> Written exercise
Put the lines of the records below into a Markdown table with the columns "Row" and "Line". Number each row, skip blank lines, and leave the pictures out.

> Input for this task

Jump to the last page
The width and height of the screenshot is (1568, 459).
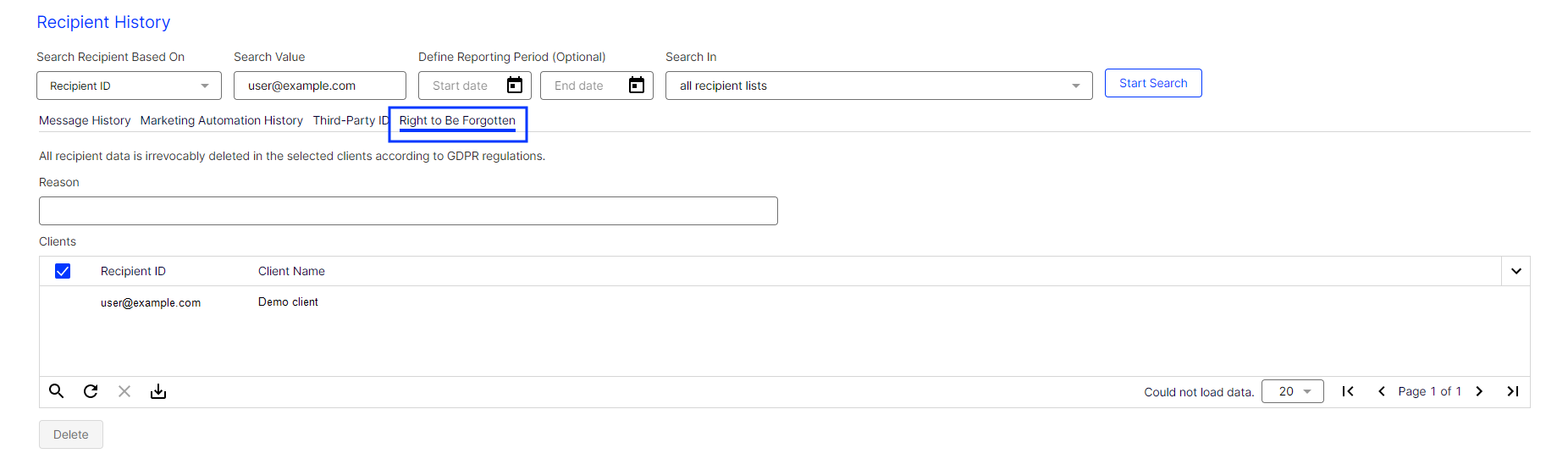[x=1513, y=391]
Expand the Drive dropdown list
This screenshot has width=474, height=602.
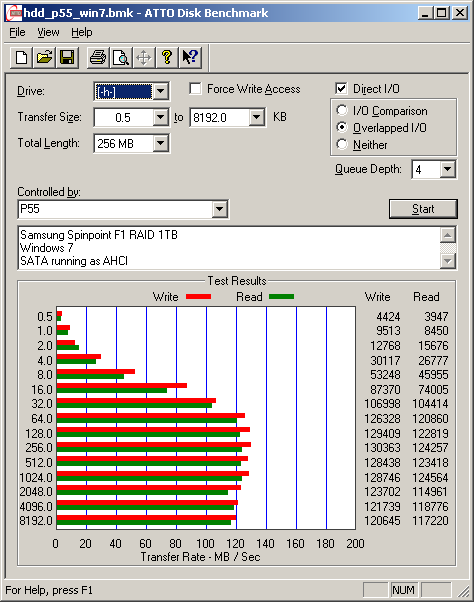[x=161, y=91]
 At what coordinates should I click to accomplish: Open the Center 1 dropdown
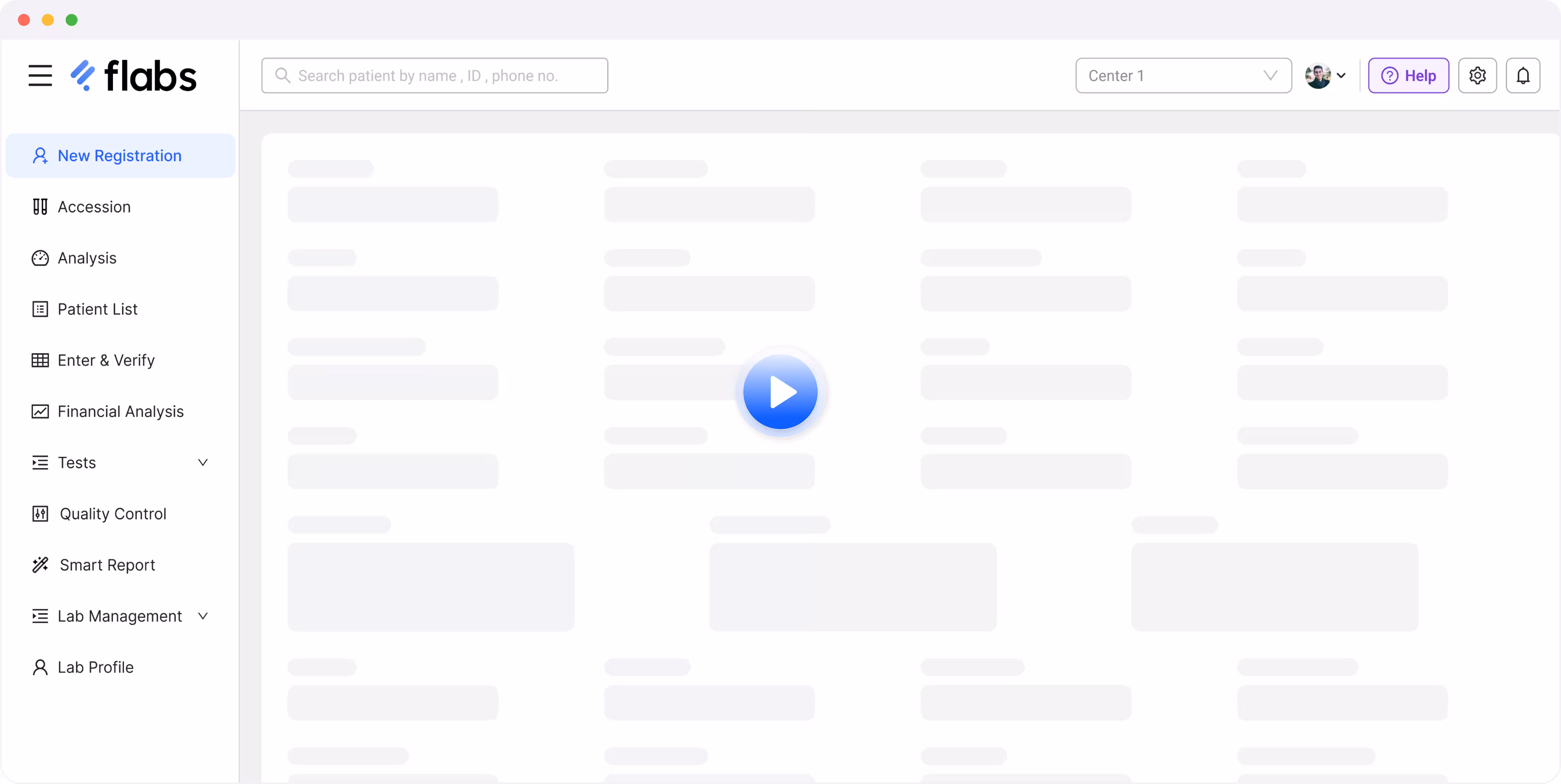1183,76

> Response
| Row | Line |
|---|---|
| 1 | Jump to the last page |
| 2 | The width and height of the screenshot is (1568, 459). |
| 3 | [x=1513, y=391] |
| 4 | Expand the Drive dropdown list |
| 5 | This screenshot has width=474, height=602. |
| 6 | [x=161, y=91] |
| 7 |  At what coordinates should I click to accomplish: Open the Center 1 dropdown |
| 8 | 1183,76 |